Plattform für Wissenschaft und praxisnahe Anwendungen
Die »Neuroadaptive Technology Conference« bietet ein einzigartiges Forum, um sich mit anderen Wissenschaftlerinnen und Wissenschaftlern über Erkenntnisse und Ergebnisse auszutauschen und gemeinsame Ziele im Bereich neuroadaptiver Technologien und Künstlichen Intelligenz (KI) zu identifizieren. In ihrer dritten Auflage fand die Konferenz von 9. bis 12. Oktober 2022 in Lübbenau bei Berlin statt. Neuroadaptive Technologien sind technische Systeme, die über verschiedene Sensoren am Menschen, dessen individuellen mentalen Zustand in Echtzeit messen, interpretieren und durch entsprechende Feedback-Systeme anpassen können. Damit leisten neuroadaptive Technologien einen wesentlichen Beitrag für eine menschengerechte, effiziente und barrierefreie Mensch-Technik-Interaktion.

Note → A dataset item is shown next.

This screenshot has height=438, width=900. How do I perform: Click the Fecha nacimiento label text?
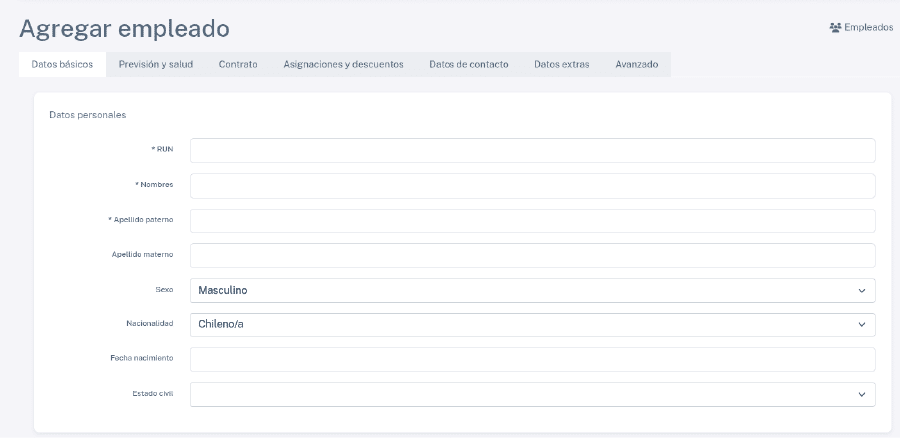(142, 358)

Die Konferenz bot einen interdisziplinären Austausch von Expertinnen und Experten der Informatik, Medizin, Neurowissenschaften, Psychologie, Arbeitswissenschaften sowie Ethik- und Sozialforschung die in über 30 Beiträgen in Form von Keynotes, Talks und Poster Sessions die Themen »BCI & Applications«, »Ethics & Perspectives« sowie »AI & Machine Learning« intensiv beleuchtet haben.

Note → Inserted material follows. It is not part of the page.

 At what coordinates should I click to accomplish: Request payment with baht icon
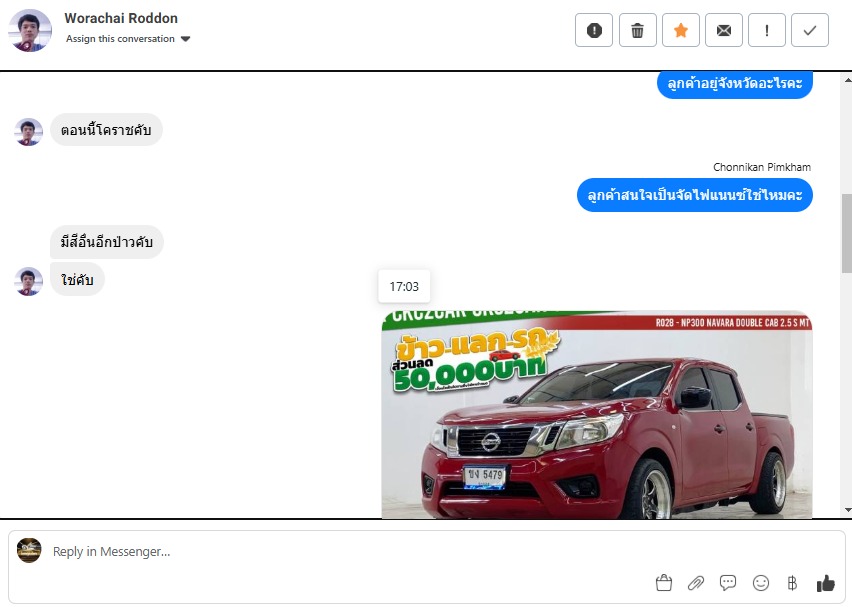[792, 583]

Kombination von BCI und KI-Algorithmus bringt Robotern bei, komplexe Aufgaben selbstständig zu lösen
In ihrem Beitrag »BCI-based Deep Reinforcement Learning for Robot Training« hat der Teamleiter Dr. Mathias Vukelic zusammen mit Katharina Lingelbach und Michael Bui anschaulich ein neuartiges interaktives Reinforcement Learning (RL) Verfahren dargestellt. Anhand implizit gemessener Hirnsignale durch ein Brain-Computer Interface (BCI) ermöglicht dieses eine Bewertungsfunktion – in Form von Belohnung oder Kritik - und somit menschliches Feedback im Lernprozess. Die Machbarkeit des Ansatzes wurde in Simulationsumgebungen erprobt. Bei der vorgestellten Methode kann der Mensch dem RL-Agenten (Roboter in der Simulationsumgebung) direkt Feedback geben, während dieser lernt. Ein Grund für die Attraktivität dieser Methode ist, dass dieser Ansatz dem ähnelt, wie Menschen aus Feedback lernen. Weiterhin passt diese Form des Lernens durch Feedback sehr gut und intuitiv in das grundlegende RL-Paradigma, bei dem das Feedback als Belohnungssignal verwendet werden kann. Die nachfolgende Abbildung veranschaulicht den interaktiven Ansatz »Lernen von menschlichem Feedback«, der aus drei Phasen besteht:
- Kalibrierung eines BCI zur automatischen Erkennung von fehlerhaften Roboterverhalten durch den Menschen anhand der Elektroenzephalographie (EEG)
- Abschätzung einer Belohnungsfunktion (sog. Human Feedback Policy) unter Verwendung des trainierten BCIs (EEG-Klassifikator)
- Lernen einer finalen RL-Strategie aus spärlichen Belohnungen, in welcher die Human Feedback Policy die RL-Strategie anleitet.